In this thesis, we focus on numerical precision formats, on the control of numerical accuracy of the results and on the opportunities they offer in the context of High Performance Computing.
More specifically, we are interested in mixed precision, which consists in mixing several precision formats in the same code to take advantage of both the performance gains of low precision and the validity and stability of high precision.
Here, we examine two approaches to introduce mixed precision. On the one hand, precision tuning, which consists in developing decision-support tools to introduce lower precisions than the original ones, into an existing code, while checking the validity of the results thus obtained.
On the other hand, the development of linear algebra algorithms that are intrinsically mixed in terms of precision, which can then be used as building blocks for various applications.
In this manuscript, we focus on one application in particular: nuclear physics research, i.e. the study of particles and the interactions that govern this scale.
This is often achieved by studying extreme values, particularly on highly unstable nuclei, using high-resolution detectors. AGATA is a European collaboration to develop a High-Purity Germanium gamma-ray detector.

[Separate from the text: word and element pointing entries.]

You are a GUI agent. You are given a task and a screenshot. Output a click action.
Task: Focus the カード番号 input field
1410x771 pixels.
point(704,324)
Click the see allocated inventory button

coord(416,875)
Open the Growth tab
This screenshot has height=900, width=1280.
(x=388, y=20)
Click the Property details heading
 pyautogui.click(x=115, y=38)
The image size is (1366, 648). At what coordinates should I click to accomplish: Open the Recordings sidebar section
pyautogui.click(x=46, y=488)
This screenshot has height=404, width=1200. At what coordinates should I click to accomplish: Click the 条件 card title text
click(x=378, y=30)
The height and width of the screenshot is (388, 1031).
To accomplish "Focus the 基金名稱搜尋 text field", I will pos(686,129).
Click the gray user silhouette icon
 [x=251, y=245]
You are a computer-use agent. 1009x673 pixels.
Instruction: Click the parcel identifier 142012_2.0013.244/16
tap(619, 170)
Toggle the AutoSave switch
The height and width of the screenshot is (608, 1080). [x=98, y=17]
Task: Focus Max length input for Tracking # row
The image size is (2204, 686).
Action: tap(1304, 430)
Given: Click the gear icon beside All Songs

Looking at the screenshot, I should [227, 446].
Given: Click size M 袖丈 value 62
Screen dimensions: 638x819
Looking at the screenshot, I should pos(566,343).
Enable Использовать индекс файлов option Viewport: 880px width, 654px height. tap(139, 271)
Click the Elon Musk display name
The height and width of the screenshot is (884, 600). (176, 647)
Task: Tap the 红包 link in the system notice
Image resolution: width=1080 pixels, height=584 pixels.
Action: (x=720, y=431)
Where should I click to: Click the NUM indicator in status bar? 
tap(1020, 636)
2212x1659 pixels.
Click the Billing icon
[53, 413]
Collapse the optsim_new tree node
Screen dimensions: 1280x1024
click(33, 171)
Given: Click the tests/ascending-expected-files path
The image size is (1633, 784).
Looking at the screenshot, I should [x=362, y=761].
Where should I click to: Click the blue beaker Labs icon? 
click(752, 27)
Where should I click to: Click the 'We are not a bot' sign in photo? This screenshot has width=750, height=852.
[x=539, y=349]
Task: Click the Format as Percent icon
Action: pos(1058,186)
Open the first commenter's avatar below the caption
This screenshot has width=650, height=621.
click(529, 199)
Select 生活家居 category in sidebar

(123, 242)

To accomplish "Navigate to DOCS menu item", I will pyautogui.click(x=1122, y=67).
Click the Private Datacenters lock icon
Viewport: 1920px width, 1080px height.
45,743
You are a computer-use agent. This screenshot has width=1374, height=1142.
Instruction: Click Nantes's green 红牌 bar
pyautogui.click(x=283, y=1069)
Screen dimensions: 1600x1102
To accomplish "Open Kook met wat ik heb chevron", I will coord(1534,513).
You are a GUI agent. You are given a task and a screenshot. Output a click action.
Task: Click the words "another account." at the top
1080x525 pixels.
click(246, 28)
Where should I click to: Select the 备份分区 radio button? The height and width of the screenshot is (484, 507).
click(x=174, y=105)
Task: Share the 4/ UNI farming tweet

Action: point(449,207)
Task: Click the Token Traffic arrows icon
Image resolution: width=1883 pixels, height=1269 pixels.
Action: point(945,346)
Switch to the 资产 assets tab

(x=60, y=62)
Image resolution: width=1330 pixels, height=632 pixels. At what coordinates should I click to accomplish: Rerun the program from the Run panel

It is based on the reconstruction of the complete path of a gamma-ray in the detector.
To do this, there is a Pulse-Shape Analysis (PSA) that consists in comparing the traces measured in each segment with those of a database previously calculated or obtained by calibrating the crystal, to identify the interaction points and their associated energies.
The quantity of data implies an on-line processing, but this step must also be carried out accurately, as a resolution of 5mm is required. We therefore sought to speed up this step by reducing the volume of data, using formats of reduced precision.
To check the validity of the results obtained, we used stochastic arithmetic and evaluated the number of points identified by the different methods. I n this way, we demonstrated that the original algorithm could be run without loss of quality when using FP16 rather than FP32.
We also adapted the algorithm to GPU architecture, showing positive results and encouraging the choice of this kind of hardware for the PSA.
We also worked on the Sparse Matrix-Vector product (SpMV), developing a mixed-precision version of this algorithm.
This is based on a rigorous analysis that divides elements into buckets and computes them with a precision inversely proportional to their magnitude. This algorithm not only guarantees target accuracy, but also allows the use of several precision formats, both native and emulated.
This algorithm delivers significant gains in memory and execution time, but was limited in its use of non-standard precision formats due to their lack of hardware implementation.
We therefore decided to integrate optimized accessors within the adaptive matrix-vector product and developed new formats using a reduced exponent taking advantage of the small variation in magnitude within each bucket.